Reducing Climate Change Impacts in Minnesota
October 13, 2021
About the Webinar
In this webinar, several University of Minnesota researchers discussed how their work is connected to advancing resiliency and reducing the impacts of climate change in Minnesota.
- Explored culvert design for fish passage in Minnesota, including an overview of design characteristics that are vulnerable to climate change impacts and the need for more information to design resilient road–stream crossings.
- Summarized several studies focused on reducing organics and salt in stormwater. Projects on street sweeping, the movement of coarse organics from streets, and the movement of chloride associated with road deicing were discussed.
- Described research focused on the reuse of material traditionally thought of as waste in engineered soil mixes. These mixes can be used to treat "first flush"—the first inch of rainfall, which typically transports the majority of pollutants—leading to reduced cost of purchasing material, transportation of material, and storage waste material compared to current practices.
This webinar was held in conjunction with a meeting of the CTS Environment and Energy in Transportation Research Council.
- Watch the recording
- Kozarek and Herb's presentation slides (PDF)
- Baker's presentation slides (PDF)
- Saftner and Cai's presentation slides (PDF)
Jessica L. Kozarek is a research associate at the University of Minnesota St. Anthony Falls Laboratory. Her research interests are in the areas of stream restoration and management; water quality dynamics; interactions between flow, sediment, and in-stream biota; and fish passage through culverts.
William Herb is a research associate at the University of Minnesota St. Anthony Falls Laboratory. His research interests focus on computer modeling of hydrology and water quality, including prediction of the impacts of urbanization and climate change on fish habitat.
Larry Baker is a research professor in the Department of Bioproducts and Biosystems Engineering at the University of Minnesota. His research seeks to understand urban ecosystems from an interdisciplinary perspective, generally with a focus on water quality. He has published more than 120 technical articles and reports and edited two books, including The Water Environment of Cities.

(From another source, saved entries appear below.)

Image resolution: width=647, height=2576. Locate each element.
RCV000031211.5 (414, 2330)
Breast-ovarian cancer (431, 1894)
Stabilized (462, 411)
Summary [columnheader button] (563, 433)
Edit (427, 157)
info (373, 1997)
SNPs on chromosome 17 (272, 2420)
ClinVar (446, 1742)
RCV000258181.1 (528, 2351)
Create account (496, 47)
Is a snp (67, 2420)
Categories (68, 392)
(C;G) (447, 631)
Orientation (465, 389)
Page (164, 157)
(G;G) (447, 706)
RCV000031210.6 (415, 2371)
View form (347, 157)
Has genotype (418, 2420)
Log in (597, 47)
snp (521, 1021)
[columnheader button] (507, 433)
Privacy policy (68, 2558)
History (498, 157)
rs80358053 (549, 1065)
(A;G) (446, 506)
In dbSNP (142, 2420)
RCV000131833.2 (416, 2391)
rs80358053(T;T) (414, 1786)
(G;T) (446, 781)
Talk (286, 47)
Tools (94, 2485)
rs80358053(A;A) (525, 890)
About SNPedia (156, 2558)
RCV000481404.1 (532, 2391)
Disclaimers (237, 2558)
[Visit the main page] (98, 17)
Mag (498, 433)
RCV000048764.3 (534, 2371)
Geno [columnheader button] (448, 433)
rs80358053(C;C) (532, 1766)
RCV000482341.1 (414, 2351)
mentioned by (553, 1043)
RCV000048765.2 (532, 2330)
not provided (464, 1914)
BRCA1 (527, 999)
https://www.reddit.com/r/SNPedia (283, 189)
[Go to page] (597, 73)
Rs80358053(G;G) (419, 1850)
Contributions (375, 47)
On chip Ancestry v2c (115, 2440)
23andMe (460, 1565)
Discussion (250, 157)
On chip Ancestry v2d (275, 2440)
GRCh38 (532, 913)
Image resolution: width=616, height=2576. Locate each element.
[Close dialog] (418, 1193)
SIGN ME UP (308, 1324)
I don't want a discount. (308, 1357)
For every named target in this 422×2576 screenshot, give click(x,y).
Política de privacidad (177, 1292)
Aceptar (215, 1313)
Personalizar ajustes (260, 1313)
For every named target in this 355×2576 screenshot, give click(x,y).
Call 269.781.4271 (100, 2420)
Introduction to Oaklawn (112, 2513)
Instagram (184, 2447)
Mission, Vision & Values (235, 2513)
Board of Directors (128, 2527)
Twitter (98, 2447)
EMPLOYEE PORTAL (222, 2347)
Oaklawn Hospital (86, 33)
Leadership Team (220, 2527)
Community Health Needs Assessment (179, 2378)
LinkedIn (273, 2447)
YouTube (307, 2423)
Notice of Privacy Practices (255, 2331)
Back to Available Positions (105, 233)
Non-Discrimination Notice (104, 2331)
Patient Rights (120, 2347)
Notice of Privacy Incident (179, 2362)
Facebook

David Saftner is an associate professor in the University of Minnesota Duluth's Department of Civil Engineering. He earned a BS from the United States Military Academy and an MS and PhD from the University of Michigan. Prior to pursuing a career in academics, he spent five years as an engineer officer in the US Army, serving in Missouri, Colorado, Kuwait, and Iraq. His areas of research include geotechnical site investigation and characterization, beneficial reuse of waste soil material, and teaching and learning in engineering education.
Mei Cai is a research associate at the University of Minnesota Duluth's Natural Resources Research Institute. Her research interests include water chemistry, stormwater, climate change, watershed, and environmental statistics. Her research focuses on developing innovative treatment technologies for stormwater and wastewater treatment, reusing waste materials in the environmental application, and evaluating environmental stressors impacts on aquatic biological communities through statistical modeling.
Attendees are eligible for 2.0 American Institute of Certified Planners (AICP) maintenance credits.